Request 1
In the text on URLs and CGI, which environment variable does the java interpreter use to control the directories and zip files searched for class files?
Request 2
Name every part of the general URL form given in the text on URLs and CGI.
Request 3
Write what comes next in the text on URLs and CGI, following on from its final line.

(Source extract)

URLs
The general form for a URL is:
protocol://host/path#name?query
- protocol
-
http, ftp, telnet, gopher ...
- host
-
domain name of host, can include ":port-number"
- path
-
the path name to the document
- name
-
name in an anchor in the document (optional)
- query
-
query string (optional)
Common Gateway Interface
Common Gateway Interface (CGI) is an specification of how
a web server can interface with an external program that is
responsible for dynamically generating a web page or web content.
Input to the CGI script is provided through environment variables
and the standard input. The program's output should contain
a content header specifying the MIME type of the rest
of the output.
In the early days of the web, CGI scripts provided the only way of
generating dynamic web pages.
Environment variables
In Windows, Mac OS, and Unix systems, information is passed
to a process through a set of environment variables.
For example, the PATH used by the command line
interpreter specifies the directories to search for a command.
The behaviour of many programs are affected by the
environment variables. The java interpreter
uses the CLASSPATH variable to control the directories
and zip files that are searched for class files when running a
java program.
The java.lang.System
class provides
the getenv
static method to access
a process's environment.
The entire environment can be accessed with the
static Map<String,String> getenv()
method.
Printing the environment
The environment of a Java program can be printed with:
import java.util.Map;
import java.util.Set;
public class PrintEnv {
public static void main( String[] args ) {
Map<String,String> env = System.getenv();
Set<String> set = env.keySet();
for ( String n : set ) {
System.out.println( n + "=" + env.get(n) );
}
}
}
CGI Environment variables
- SERVER_NAME
-
contains the name of the host.
An IP address can also be used to name the host.
- SERVER_PORT
-
contains the port number of the web server.
- REQUEST_METHOD
-
contains the HTTP method. The method is usually GET or POST.
- PATH_INFO
-
contains the part of the URL after the part that references
the CGI script.
- SCRIPT_NAME
-
contains the part of the URL that references the CGI script.
- QUERY_STRING
-
contains only the query string part of the URL, the
string after the '?' character.
- REMOTE_ADDR
-
contains the IP number of the client.
- HTTP_USER_AGENT
-
contains the name of the web browser making the request.
- CONTENT_TYPE
-
contains the type of data found in the standard input.
- CONTENT_LENGTH
-
contains the number of bytes in the standard input.

(End Source extract)
(Data shown)

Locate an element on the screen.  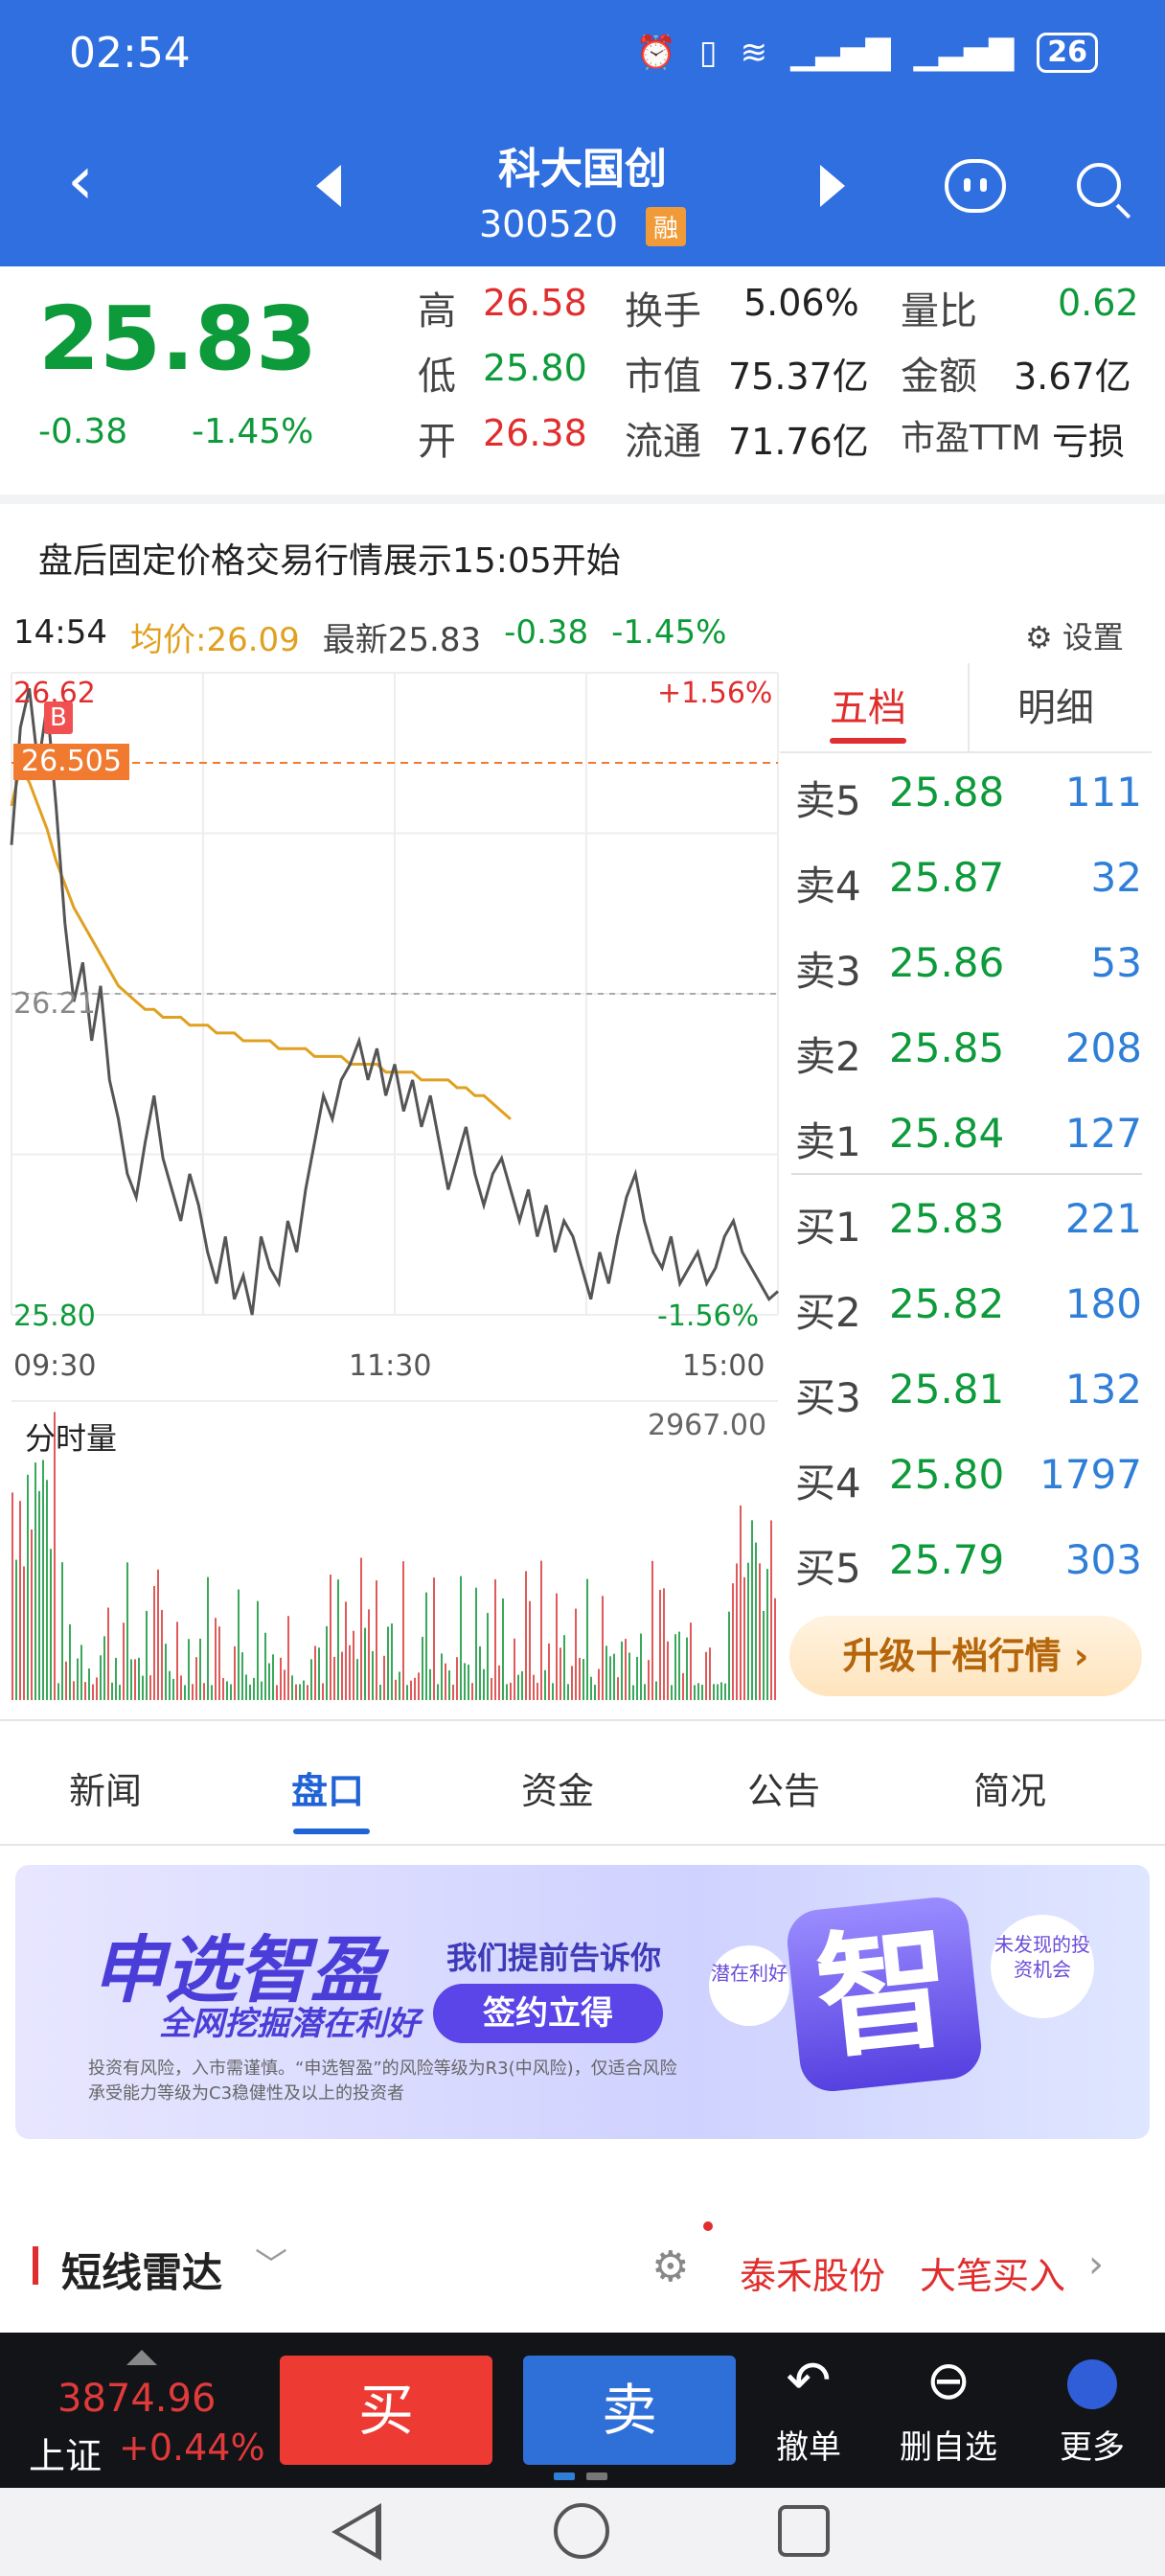
index-value: 3874.96 is located at coordinates (137, 2399).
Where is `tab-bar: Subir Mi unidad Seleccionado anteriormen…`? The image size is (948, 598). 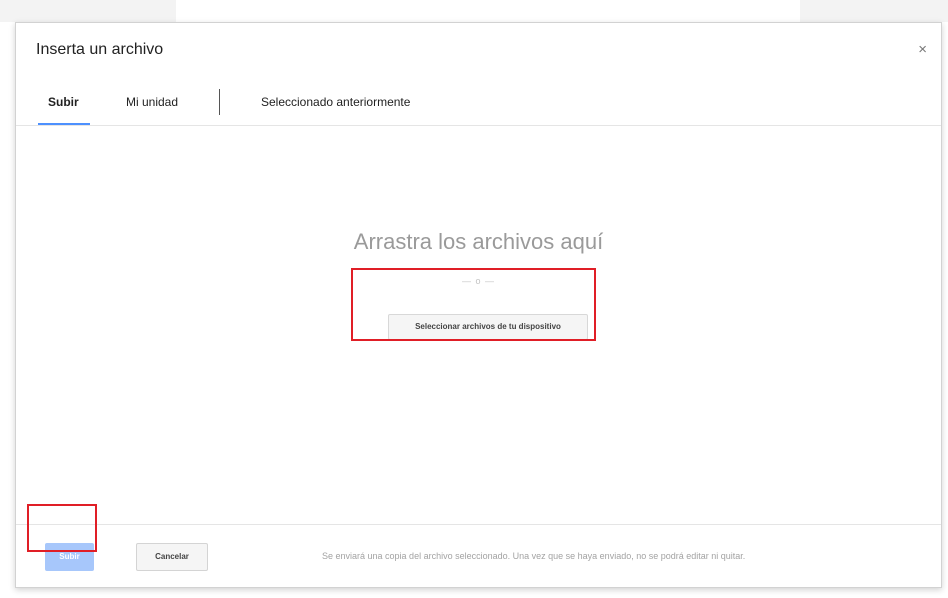
tab-bar: Subir Mi unidad Seleccionado anteriormen… is located at coordinates (478, 104).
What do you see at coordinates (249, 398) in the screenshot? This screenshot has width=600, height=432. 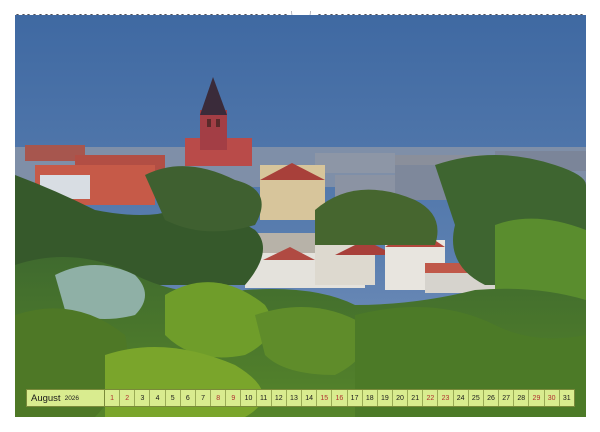 I see `day-cell: 10` at bounding box center [249, 398].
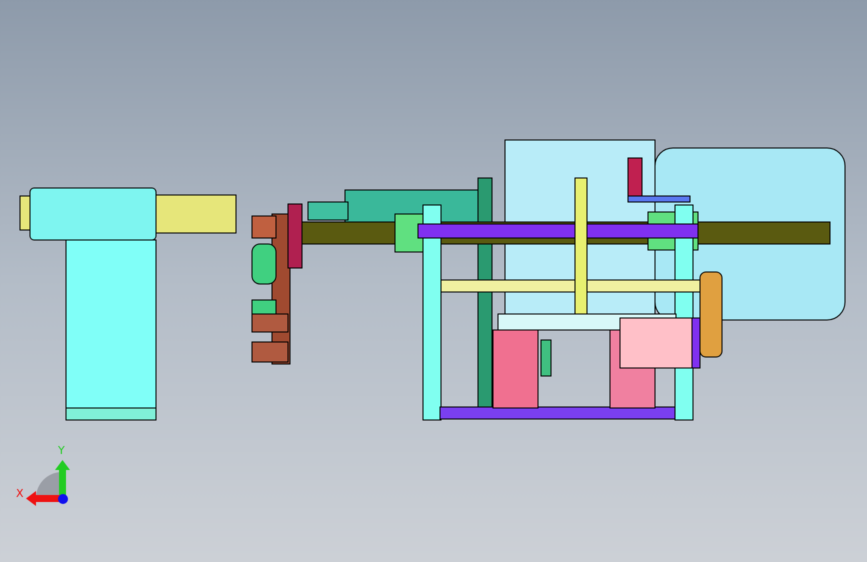 The width and height of the screenshot is (867, 562). What do you see at coordinates (48, 483) in the screenshot?
I see `axis-triad-icon` at bounding box center [48, 483].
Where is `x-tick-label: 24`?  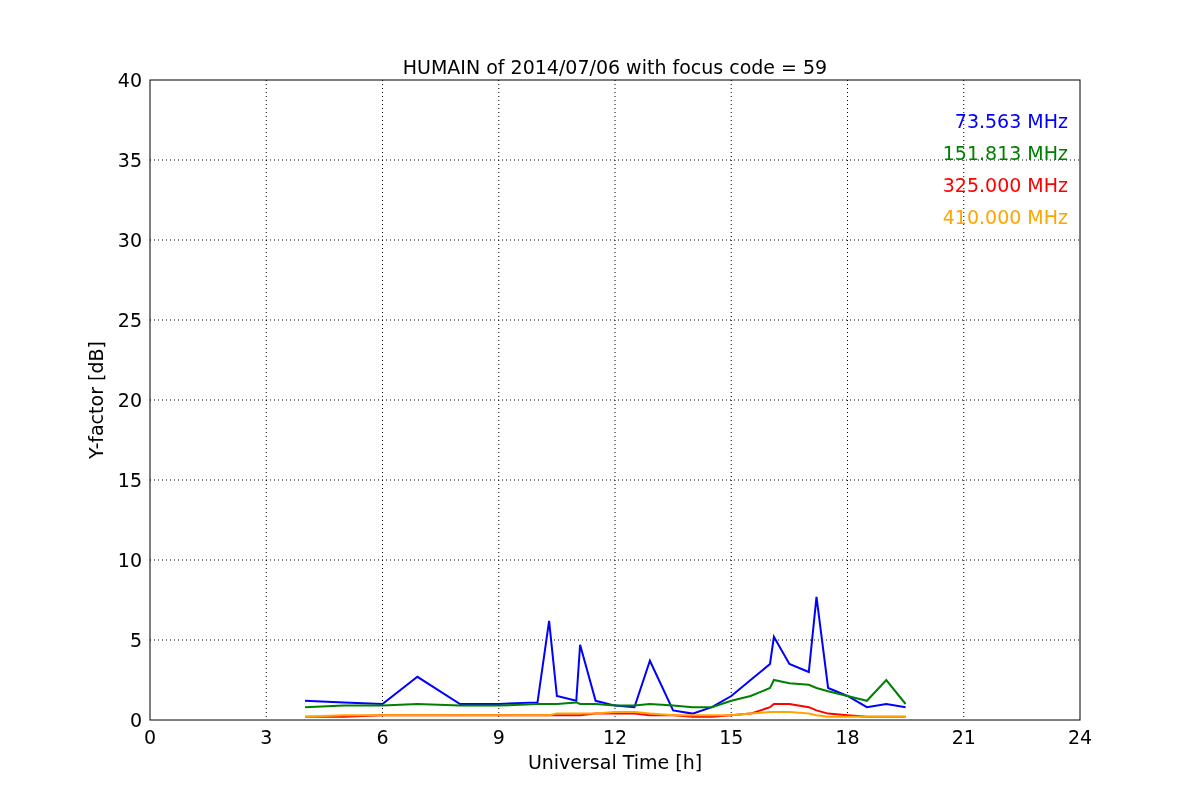
x-tick-label: 24 is located at coordinates (1080, 737).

(End Data shown)

Exercise result 1
CLASSPATH

Exercise result 2
protocol, host, path, name, query

Exercise result 3
There are more environment variables.
The script's output must contain a header and then
the content. The header consists of name/value pairs
that provide information about the content.
Each pair must appear on a separate line terminated by '\r\n'.
The content and header are separated by '\r\n'.
A minimal message could contain:
Content-Type: text/plain
hello
A CGI script that outputs the environment
The following Java program is a CGI script that outputs
the most import environment variables passed to the script.
public class EchoEnv {
public static void main( String[] args ) {
System.out.print("Content-Type: text/plain\r\n\r\n");
System.out.println("server name = " + System.getenv("SERVER_NAME"));
System.out.println("server port = " + System.getenv("SERVER_PORT"));
System.out.println("method = " + System.getenv("REQUEST_METHOD"));
System.out.println("query = " + System.getenv("QUERY_STRING"));
System.out.println("info = " + System.getenv("PATH_INFO"));
System.out.println("script = " + System.getenv("SCRIPT_NAME"));
System.out.println("addr = " + System.getenv("REMOTE_ADDR"));
System.out.println("user = " + System.getenv("HTTP_USER_AGENT"));
System.out.println("type = " + System.getenv("CONTENT_TYPE"));
System.out.println("length = " + System.getenv("CONTENT_LENGTH"));
}
}
All CGI scripts must output a header line that
specifies the MIME type of the generated page.
This is done with:
System.out.print("Content-Type: text/plain\r\n\r\n");
The following shell script executes the EchoEnv Java program.
#!/bin/sh
export GENTOO_VM=sun-jdk-1.5
exec java -cp . EchoEnv
For a complete list for CGI programs, see here.
Example CGI script to generate a random list
A CGI script to generate a page of a random list. Each list item is a link to another script to generate 20 random numbers.
The Java program that generates the
random list page,
where the student is 123 is:
import java.util.Random;
public class GenerateTestPage {
private static long parseStudentId( String query )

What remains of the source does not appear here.